My company is an ISV selling software to banks and credit unions. We provide customer support via WebEx but every once in a while we'll have a customer that won't open their firewall to the WebEx domain. This provides some difficult support logistics but I understand where the bank's CSO is coming from. Does anyone have any guidance or recommendations in either defending WebEx's security model or offering more secure alternatives that might appease bank CSO's?
Thanks.
If it were me, I'd be speaking to my WebEx account manager, and ask them to assist you. For example, they could dig out their customer documents explaining how they ensure their datacentre(s) are kept secure, how their ActiveX/Java applet is penetration tested, Etc.
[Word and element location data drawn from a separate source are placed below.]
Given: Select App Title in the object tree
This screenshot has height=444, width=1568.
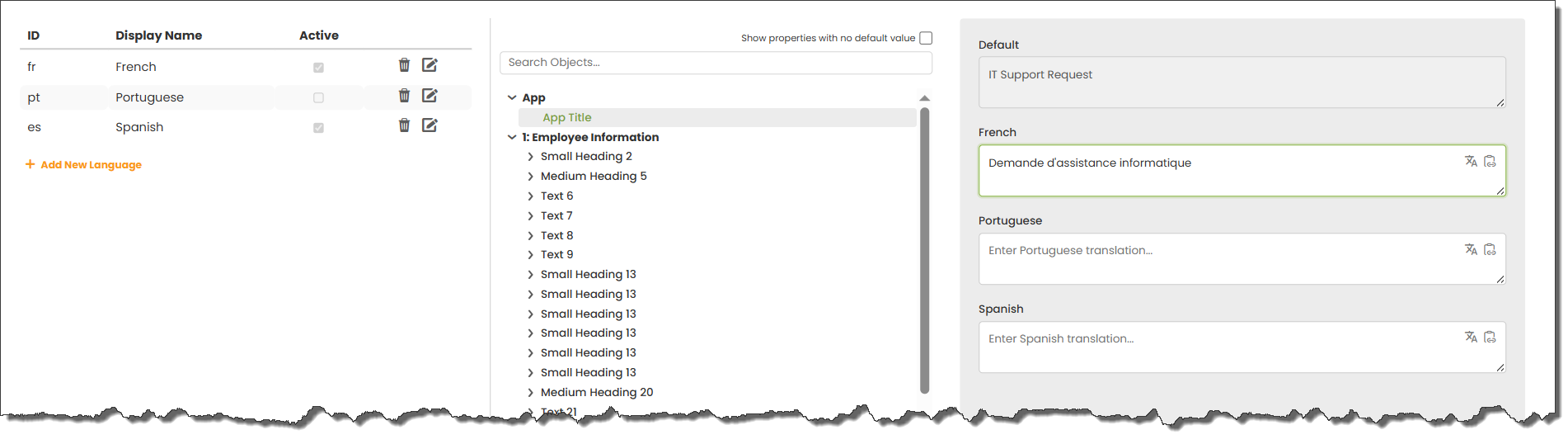Looking at the screenshot, I should coord(567,118).
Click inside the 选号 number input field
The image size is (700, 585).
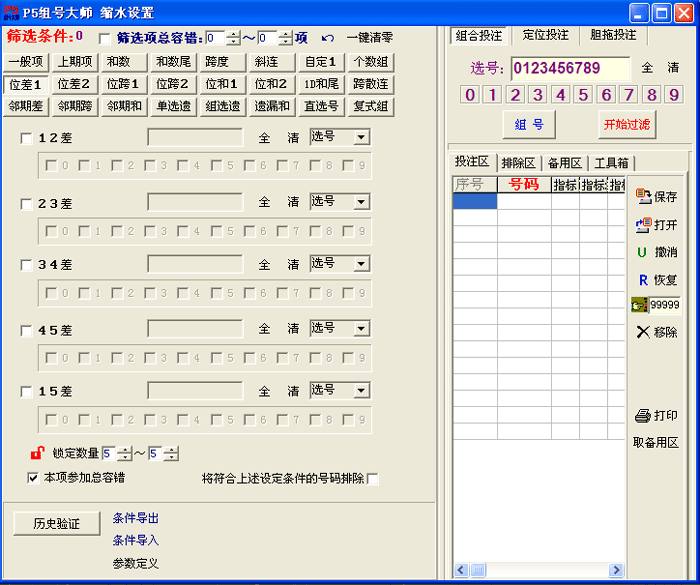click(570, 69)
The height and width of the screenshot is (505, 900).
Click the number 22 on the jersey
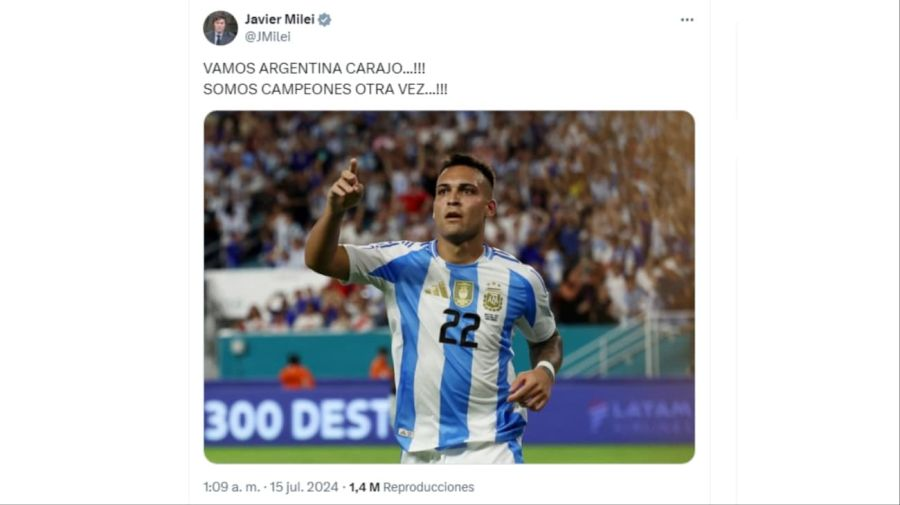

Probably better asked here: http://security.stackexchange.com , but you can point them to docs like: http://www.webex.com/pdf/ds_Compliance.pdf
In the end though, it's up to the banks and their own corporate security policies. If they choose to err on the side of caution with WebEx for whatever reason then they should at the least work with you to come to an agreement on how you can provide support to them. While they are the customer, and "the customer is always right", they need to realize that if WebEx is how your company provides customer support then they can't simply say "SUPPORT US!" without working with you to find out a solution to provide that support that is amicable for both parties.
It's doubtful you are their only vendor that provides support to them, so I'm sure with some friendly conversations you can work out with them a solution. For instance, find out how others support them by asking the bank.